═════ STORED DATA

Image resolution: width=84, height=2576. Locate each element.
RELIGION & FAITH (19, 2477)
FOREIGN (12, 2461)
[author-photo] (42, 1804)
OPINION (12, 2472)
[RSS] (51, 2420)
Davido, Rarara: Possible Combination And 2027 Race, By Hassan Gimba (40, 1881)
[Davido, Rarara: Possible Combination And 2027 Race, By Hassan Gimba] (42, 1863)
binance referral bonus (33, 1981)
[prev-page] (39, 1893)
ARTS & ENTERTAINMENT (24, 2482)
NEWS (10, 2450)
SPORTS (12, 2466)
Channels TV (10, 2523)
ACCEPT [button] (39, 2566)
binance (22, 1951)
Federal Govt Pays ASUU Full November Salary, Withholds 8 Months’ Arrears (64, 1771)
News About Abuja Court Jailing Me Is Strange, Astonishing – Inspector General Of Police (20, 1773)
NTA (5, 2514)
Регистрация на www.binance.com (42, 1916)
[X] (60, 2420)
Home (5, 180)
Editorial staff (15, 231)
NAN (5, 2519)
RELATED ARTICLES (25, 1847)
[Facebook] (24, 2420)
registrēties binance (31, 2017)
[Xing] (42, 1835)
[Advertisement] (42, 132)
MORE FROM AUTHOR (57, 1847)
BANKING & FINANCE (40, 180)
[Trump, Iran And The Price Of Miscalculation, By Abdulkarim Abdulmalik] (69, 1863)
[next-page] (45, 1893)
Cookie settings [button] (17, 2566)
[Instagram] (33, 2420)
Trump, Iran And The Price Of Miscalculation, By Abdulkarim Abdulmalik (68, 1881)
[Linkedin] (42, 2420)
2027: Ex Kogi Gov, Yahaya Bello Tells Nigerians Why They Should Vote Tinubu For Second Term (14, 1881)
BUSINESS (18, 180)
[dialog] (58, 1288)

══════════

EXERCISE PROMPT
Count lines above containing "Possible" and report only the total.

RESPONSE AREA
2